Work to be completed:
Restate exactly, and only, the lines from the one containing "Sonstiges (110, 279)" through the end of the entries, keeping both endpoints.

Listed records:

*****

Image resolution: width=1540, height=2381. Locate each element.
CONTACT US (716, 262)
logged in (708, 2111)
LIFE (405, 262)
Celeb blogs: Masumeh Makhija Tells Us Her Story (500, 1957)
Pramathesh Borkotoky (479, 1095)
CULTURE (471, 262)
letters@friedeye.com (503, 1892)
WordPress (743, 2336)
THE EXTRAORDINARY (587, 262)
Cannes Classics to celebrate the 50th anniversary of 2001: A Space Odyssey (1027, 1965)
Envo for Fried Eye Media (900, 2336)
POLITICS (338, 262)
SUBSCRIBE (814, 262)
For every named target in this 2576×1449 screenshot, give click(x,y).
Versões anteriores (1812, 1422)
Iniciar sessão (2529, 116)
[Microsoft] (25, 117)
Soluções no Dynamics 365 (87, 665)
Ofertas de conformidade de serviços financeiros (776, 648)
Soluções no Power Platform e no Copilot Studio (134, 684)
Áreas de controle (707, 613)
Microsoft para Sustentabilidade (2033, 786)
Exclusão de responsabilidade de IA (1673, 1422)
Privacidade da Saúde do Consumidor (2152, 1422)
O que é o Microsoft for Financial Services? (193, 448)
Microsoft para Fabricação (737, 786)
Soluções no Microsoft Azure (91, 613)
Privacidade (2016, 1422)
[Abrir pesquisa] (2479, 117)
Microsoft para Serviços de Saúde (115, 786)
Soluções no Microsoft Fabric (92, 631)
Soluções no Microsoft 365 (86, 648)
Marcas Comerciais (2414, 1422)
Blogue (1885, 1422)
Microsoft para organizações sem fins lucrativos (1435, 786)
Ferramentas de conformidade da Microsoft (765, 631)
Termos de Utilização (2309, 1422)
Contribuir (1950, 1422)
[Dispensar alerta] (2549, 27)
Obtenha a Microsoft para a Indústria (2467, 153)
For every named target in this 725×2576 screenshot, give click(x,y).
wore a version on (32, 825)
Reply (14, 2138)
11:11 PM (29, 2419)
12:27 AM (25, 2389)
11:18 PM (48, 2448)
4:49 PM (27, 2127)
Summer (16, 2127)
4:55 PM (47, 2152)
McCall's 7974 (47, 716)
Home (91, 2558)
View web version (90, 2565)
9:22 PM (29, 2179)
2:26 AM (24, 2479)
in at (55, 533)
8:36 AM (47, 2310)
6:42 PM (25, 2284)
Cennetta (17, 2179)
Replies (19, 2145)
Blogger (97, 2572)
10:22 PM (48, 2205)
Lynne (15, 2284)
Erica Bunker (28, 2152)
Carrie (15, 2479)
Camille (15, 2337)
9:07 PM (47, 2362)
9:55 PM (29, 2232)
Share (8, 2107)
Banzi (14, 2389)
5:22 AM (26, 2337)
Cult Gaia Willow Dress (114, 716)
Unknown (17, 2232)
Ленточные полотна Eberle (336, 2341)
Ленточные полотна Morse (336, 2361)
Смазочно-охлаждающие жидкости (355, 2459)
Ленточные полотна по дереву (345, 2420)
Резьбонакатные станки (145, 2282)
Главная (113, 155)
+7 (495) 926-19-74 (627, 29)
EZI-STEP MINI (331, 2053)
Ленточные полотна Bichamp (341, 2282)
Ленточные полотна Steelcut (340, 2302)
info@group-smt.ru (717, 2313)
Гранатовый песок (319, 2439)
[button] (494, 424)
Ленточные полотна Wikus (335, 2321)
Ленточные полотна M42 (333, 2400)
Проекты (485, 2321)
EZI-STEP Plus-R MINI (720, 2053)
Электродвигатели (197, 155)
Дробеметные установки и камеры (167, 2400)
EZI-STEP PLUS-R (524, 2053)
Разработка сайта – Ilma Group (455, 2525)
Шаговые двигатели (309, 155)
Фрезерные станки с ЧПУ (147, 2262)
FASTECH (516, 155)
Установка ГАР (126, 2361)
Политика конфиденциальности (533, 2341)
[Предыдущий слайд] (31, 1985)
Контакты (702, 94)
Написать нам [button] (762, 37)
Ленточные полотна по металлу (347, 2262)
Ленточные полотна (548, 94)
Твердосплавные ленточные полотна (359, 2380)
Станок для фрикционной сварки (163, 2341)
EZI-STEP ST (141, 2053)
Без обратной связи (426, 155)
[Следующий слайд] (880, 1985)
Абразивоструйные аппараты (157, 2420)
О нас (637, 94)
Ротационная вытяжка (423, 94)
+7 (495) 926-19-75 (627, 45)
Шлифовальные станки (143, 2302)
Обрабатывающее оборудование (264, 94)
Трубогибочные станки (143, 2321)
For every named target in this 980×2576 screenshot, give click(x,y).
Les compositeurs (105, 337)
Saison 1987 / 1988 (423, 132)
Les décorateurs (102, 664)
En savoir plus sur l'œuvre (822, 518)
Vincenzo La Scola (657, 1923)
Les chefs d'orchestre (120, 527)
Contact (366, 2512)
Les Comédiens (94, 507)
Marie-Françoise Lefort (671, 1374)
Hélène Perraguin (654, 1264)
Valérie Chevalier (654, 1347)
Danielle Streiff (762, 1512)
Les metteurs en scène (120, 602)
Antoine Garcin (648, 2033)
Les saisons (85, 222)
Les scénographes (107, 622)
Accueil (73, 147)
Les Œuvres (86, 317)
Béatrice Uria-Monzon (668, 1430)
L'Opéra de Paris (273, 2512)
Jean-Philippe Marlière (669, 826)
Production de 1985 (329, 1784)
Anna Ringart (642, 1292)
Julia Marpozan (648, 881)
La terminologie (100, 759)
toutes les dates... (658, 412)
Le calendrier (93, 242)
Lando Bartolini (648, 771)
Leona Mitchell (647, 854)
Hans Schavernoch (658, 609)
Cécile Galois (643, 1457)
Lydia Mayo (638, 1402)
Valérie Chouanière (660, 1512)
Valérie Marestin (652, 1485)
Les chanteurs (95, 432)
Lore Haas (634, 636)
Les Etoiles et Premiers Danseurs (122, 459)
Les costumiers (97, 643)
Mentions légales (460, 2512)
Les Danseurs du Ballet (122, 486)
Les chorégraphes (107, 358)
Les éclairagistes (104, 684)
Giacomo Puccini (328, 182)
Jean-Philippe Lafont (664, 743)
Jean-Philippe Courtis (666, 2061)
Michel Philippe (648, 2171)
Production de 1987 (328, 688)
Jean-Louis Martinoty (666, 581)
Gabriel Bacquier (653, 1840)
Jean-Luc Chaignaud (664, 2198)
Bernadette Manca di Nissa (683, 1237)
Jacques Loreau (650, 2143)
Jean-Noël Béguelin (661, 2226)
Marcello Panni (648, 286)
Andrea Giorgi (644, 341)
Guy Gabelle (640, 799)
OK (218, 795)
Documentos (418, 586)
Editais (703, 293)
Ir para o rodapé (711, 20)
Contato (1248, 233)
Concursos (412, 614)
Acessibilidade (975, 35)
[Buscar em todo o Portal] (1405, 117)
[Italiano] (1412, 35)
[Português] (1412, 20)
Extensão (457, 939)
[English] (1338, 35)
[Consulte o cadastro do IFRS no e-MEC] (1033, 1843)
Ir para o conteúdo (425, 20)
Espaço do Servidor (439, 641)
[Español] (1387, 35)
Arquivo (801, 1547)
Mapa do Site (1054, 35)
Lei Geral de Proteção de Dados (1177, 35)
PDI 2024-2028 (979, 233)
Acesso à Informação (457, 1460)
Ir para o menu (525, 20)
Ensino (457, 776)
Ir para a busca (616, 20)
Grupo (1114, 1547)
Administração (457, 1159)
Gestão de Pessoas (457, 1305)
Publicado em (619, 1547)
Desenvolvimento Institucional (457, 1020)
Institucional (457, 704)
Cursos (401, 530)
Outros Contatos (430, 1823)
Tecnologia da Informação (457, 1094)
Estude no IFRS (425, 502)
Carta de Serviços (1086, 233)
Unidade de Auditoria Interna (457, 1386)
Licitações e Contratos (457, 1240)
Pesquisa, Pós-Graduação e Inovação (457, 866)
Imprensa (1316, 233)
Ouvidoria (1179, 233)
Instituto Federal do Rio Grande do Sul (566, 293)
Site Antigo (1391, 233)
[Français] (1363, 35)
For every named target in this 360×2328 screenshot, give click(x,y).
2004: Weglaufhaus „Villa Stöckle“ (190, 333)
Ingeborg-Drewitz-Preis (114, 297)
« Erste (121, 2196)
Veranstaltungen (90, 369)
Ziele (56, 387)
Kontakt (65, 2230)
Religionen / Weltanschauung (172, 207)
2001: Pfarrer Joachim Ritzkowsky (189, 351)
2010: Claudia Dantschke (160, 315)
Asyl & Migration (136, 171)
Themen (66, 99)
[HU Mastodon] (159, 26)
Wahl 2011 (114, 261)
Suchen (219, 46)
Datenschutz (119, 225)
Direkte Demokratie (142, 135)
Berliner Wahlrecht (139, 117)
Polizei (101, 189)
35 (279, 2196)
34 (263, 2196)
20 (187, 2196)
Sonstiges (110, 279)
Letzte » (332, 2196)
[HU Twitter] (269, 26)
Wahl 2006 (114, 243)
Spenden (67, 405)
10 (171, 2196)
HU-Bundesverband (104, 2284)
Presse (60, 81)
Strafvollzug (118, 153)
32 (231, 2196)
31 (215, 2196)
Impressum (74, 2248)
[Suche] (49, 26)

*****

Answer space:
Sonstiges (110, 279)
Letzte » (332, 2196)
[HU Twitter] (269, 26)
Wahl 2006 (114, 243)
Spenden (67, 405)
10 (171, 2196)
HU-Bundesverband (104, 2284)
Presse (60, 81)
Strafvollzug (118, 153)
32 (231, 2196)
31 (215, 2196)
Impressum (74, 2248)
[Suche] (49, 26)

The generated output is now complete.